Too often, the only view of the insular BDSM and leather communities available to those outside the communities comes from fiction or from sensationalistic crime reports concerning abusive individuals such as John Edward Robinson and Cameron Hooker, who are mistakenly identified as members of the BDSM or leather communities. While an abuser may employ similar activities — bondage, sexual domination, extreme sexual behaviours — to those that a member of the BDSM or leather community might employ, their motivations are very different. There is one very important thing that separates practitioners of healthy BDSM and Leather from abusers — consent.

The concept of consent may seem simple. Merriam-Webster defines it as: “to give assent or approval: agree” (consent, 2009). Yet in the eyes of the legal and psychological systems, the concept of consent has many grey areas: informed consent, inability to give consent due to mental disease or defect, verbal and non-verbal consent. It is within these grey areas that practitioners of consensual BDSM and leather often find themselves, as the activities engaged in can appear non-consensual to those unfamiliar with the lifestyles. Such grey areas can lead to issues for practitioners of consensual BDSM and leather such as loss of job, loss of child custody, and even arrest for domestic violence or sexual “misconduct” — i.e. abuse.

While the Leather and BDSM lifestyles work to address the realities of abuse versus consensual BDSM and Leather activities on the professional level with certain groups, such as the National Coalition for Sexual Freedom (NCSF) and the National Leather Association – International Domestic Violence Project, there is little scholarly work being done to more formally study those differences (Moser, 2006; Weinberg 2006). Additionally, the information that has been gathered is generally kept to those already inside the communities or those who are familiar with the communities. It is hoped that this study will provide a tool to open up communication between those within the communities and those outside of them, especially with regards to the realities of consensual BDSM and Leather as practised by those within those communities.

This study attempts to address the concept of consent, its practice and its importance in the Leather and BDSM communities by those who identify as members of those communities. Through interviews with fifteen self-identified practitioners of BDSM/Leather, the research attempts to define consent, identify the importance of consent, and how consent is practised within those lifestyles. It also seeks to address some of the commonly held misconceptions concerning the BDSM and Leather communities held by those outside the communities.

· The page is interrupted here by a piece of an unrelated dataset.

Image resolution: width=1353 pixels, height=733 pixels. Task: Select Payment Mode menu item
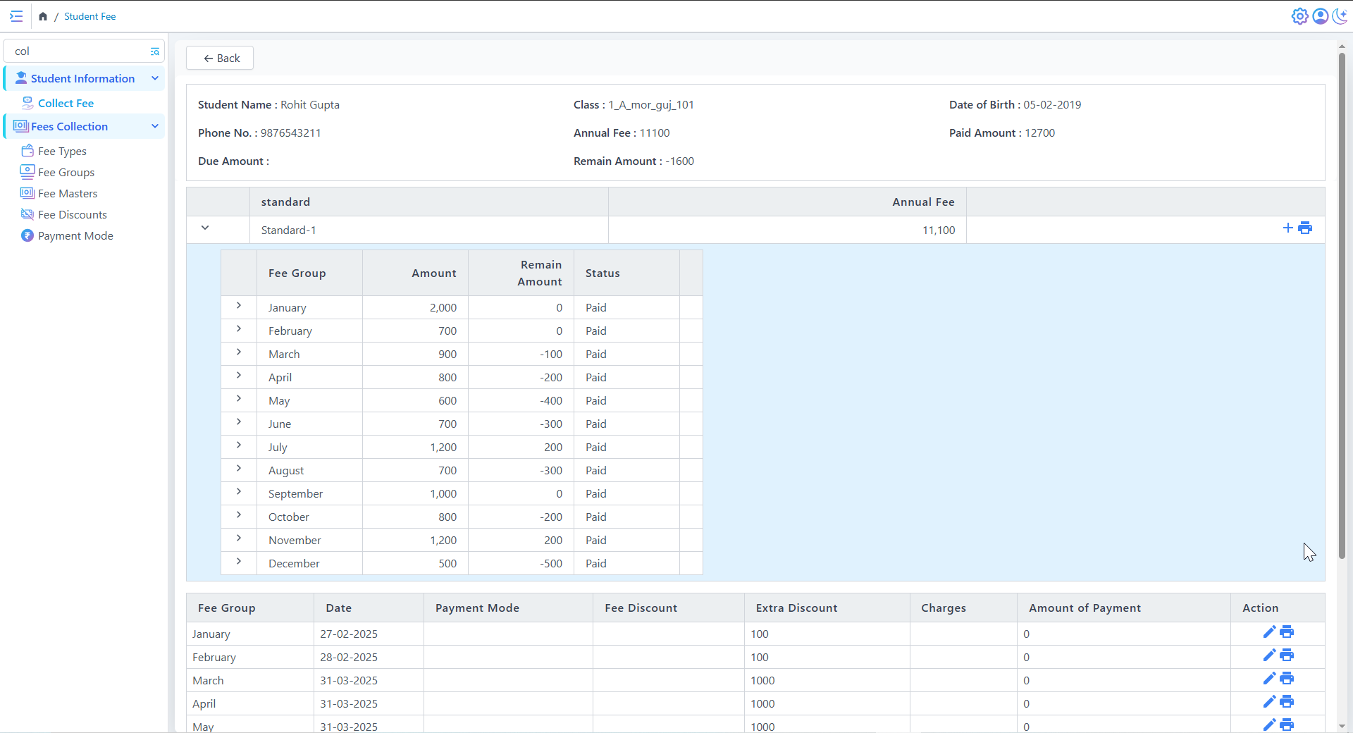[x=75, y=235]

The stigma associated with the BDSM and Leather lifestyles and the reluctance of those in the lifestyles to participate in research has made such in-depth studies difficult. It is the hope that this study will help address those fears in a professional and accessible manner and serve as a foundation to further research into these lifestyles. It is also hoped that it will provide an accessible tool for family members, friends, legal and medical professionals, and concerned outsiders who wish to learn about and better understand the BDSM and Leather communities. In addition, it is hoped that this research and thesis can serve as a way to assist those new to the BDSM and Leather communities to better understand a primary building block for a healthy BDSM/Leather relationship: consent. With a better understanding of what is and is not “standard” within the communities regarding consent, a newcomer to the community will be better able to judge whether the relationship he or she is engaging in is healthy or if it is abuse being mislabeled as BDSM/Leather. To quote one interviewee, “You build the consent, you build the community.” (I3) Consent is, therefore, also a matter of identity as well as a matter of behaviour.